18 Jan 2014.

This is my writeup of how system calls work at the assembler level. This article specifically deals with syscalls on Linux on x86_64, but some of the material is more widely applicable.

I apologize for the AT&T assembler syntax, but all the GNU tools default to it. I figured insisting on Intel syntax everywhere would have made the writeup more confusing.

Hello World

Here's a simple "hello world" program:

#include <unistd.h>

int main() {
  const char msg[] = "Hello world!\n";
  write(STDOUT_FILENO, msg, sizeof(msg) - 1);
  return 0;
}

(source code: hello1.c)

Note that sizeof(msg) would return fourteen because the size of the string includes its NUL terminator.

The code above builds and runs as you'd expect:

$ gcc hello1.c
$ ./a.out
Hello world!
$

But how is write() actually implemented?

Like most syscalls, there isn't a write.c in glibc that implements it. Instead, the code is mechanically generated at build time:

$ cd glibc-build-dir
$ make
[...]
(echo '#define SYSCALL_NAME write'; \
   echo '#define SYSCALL_NARGS 3'; \
   echo '#define SYSCALL_SYMBOL __libc_write'; \
   echo '#define SYSCALL_CANCELLABLE 1'; \
   echo '#include <syscall-template.S>'; \
   echo 'weak_alias (__libc_write, __write)'; \
   echo 'libc_hidden_weak (__write)'; \
   echo 'weak_alias (__libc_write, write)'; \
   echo 'libc_hidden_weak (write)'; \
  ) | gcc [lots of args elided...]

It's interesting to read through syscall-template.S and its dependencies, but it's much quicker to just look at the disassembly of the resulting object file:

$ objdump -d io/write.o
[...]
0000000000000009 <__write_nocancel>:
   9: b8 01 00 00 00        mov    $0x1,%eax
   e: 0f 05                 syscall
  10: 48 3d 01 f0 ff ff     cmp    $0xfffffffffffff001,%rax
  16: 0f 83 00 00 00 00     jae    1c <__write_nocancel+0x13>
  1c: c3                    retq

Let's ignore the nocancel and error handling bits for now, and implement our own write() like this:

ssize_t my_write(int fd, const void *buf, size_t count) {
  asm (
      "movl $1, %%eax\n\t"
      "syscall"
      ::: "eax" /* tell GCC the above clobbers the eax register */
      );
}

(source code: hello2.c)

And it works!

The reason it works, in two parts: First, when main() calls my_write(), it uses the x86_64 function call convention where the first six arguments are passed in registers rdi, rsi, rdx, rcx, r8, r9.

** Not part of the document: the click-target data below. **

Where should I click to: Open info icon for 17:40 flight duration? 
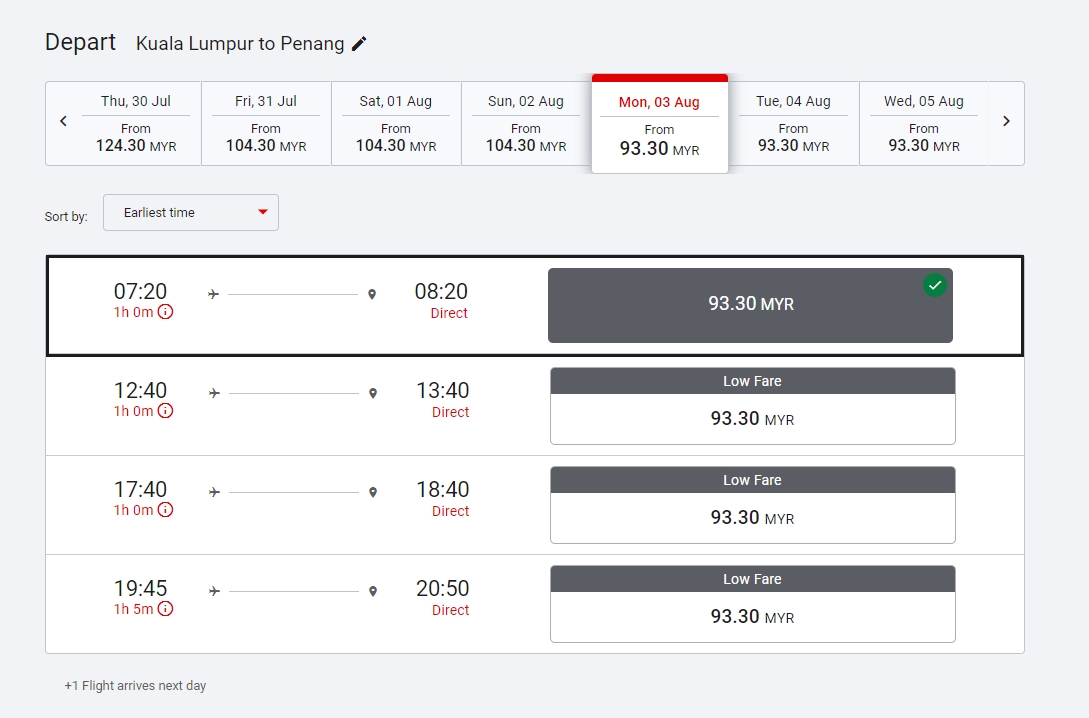[x=166, y=510]

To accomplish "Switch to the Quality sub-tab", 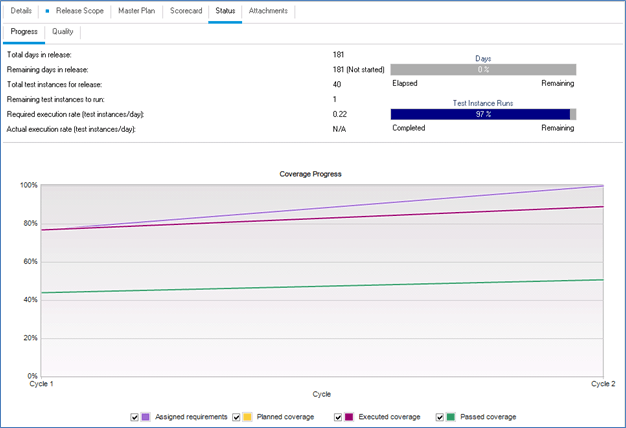I will coord(63,32).
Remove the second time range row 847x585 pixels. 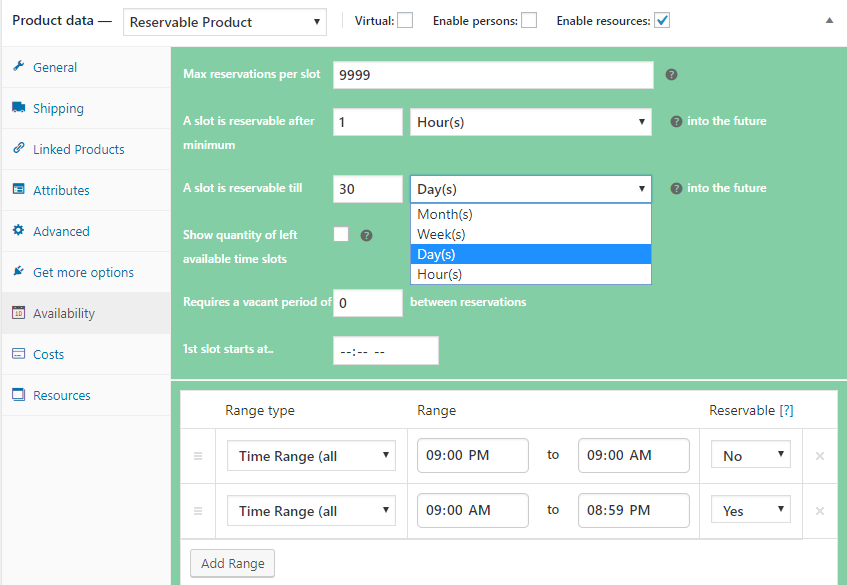tap(820, 511)
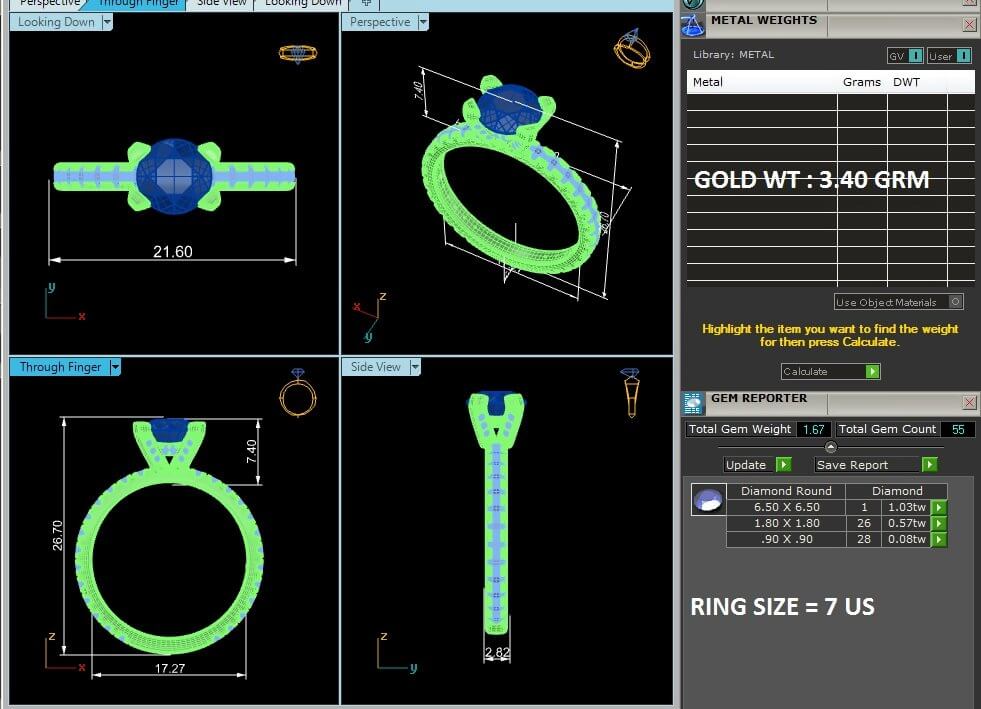The height and width of the screenshot is (709, 981).
Task: Click the Gem Reporter panel icon
Action: (693, 403)
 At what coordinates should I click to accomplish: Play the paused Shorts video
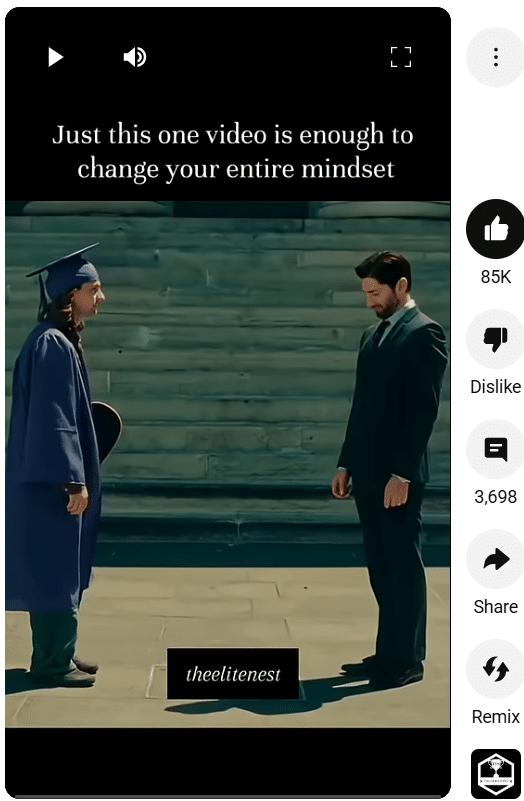pos(55,57)
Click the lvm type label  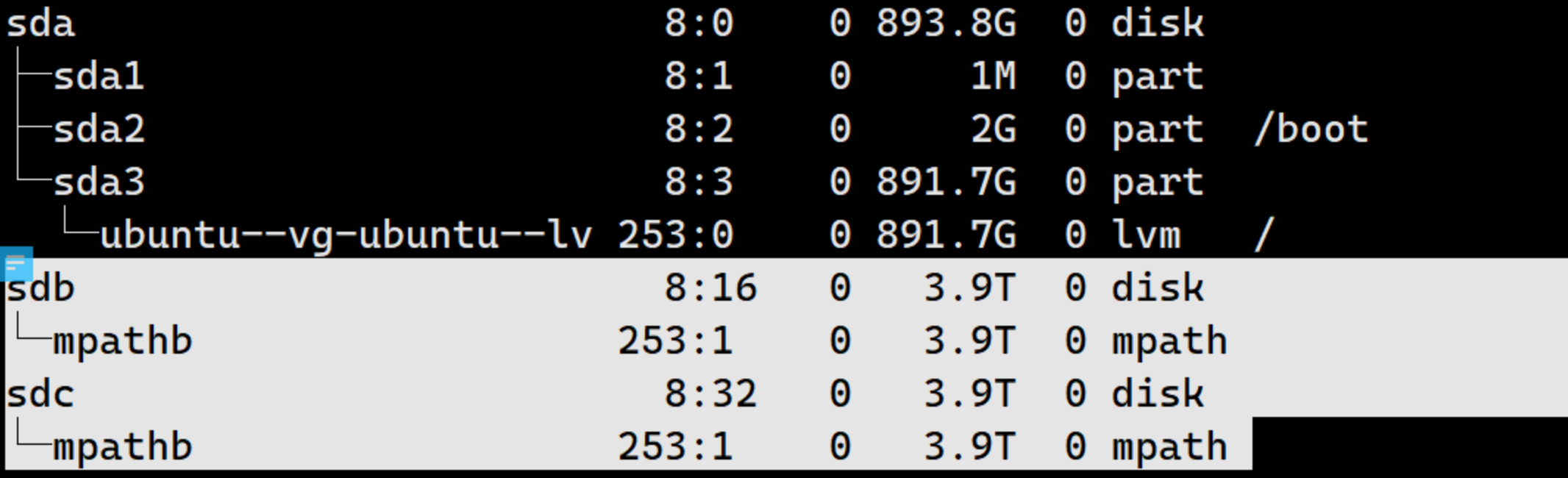click(x=1147, y=235)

Second, when my_write() issues the syscall instruction, the kernel is expecting the syscall number in rax, and six arguments in the registers rdi, rsi, rdx, r10, r8, r9.

So all three of the arguments to the write syscall are already in the correct registers, we just have to set rax.

Some asides:

b8 01 00 00 00        mov    $0x1,%eax
48 c7 c0 01 00 00 00  mov    $0x1,%rax

Here's what main() looks like:

main:
.LFB1:
  .cfi_startproc
  pushq %rbp
  .cfi_def_cfa_offset 16
  .cfi_offset 6, -16
  movq  %rsp, %rbp
  .cfi_def_cfa_register 6
  movl  $13, %edx         # <--
  movl  $msg, %esi        # <--
  movl  $1, %edi          # <--
  call  my_write          # <--
  movl  $0, %eax
  popq  %rbp
  .cfi_def_cfa 7, 8
  ret
  .cfi_endproc

The optimizer

If we turn on optimization, our code no longer works, because my_write() gets inlined into main() and instead of the above, we get:

main:
.LFB1:
  .cfi_startproc
#APP
# 4 "hello2.c" 1
  movl $1, %eax
  syscall
# 0 "" 2
#NO_APP
  movl  $0, %eax
  ret
  .cfi_endproc

The optimizer has helpfully optimized out all the register shuffling between the two functions it merged, so our syscall no longer gets any args!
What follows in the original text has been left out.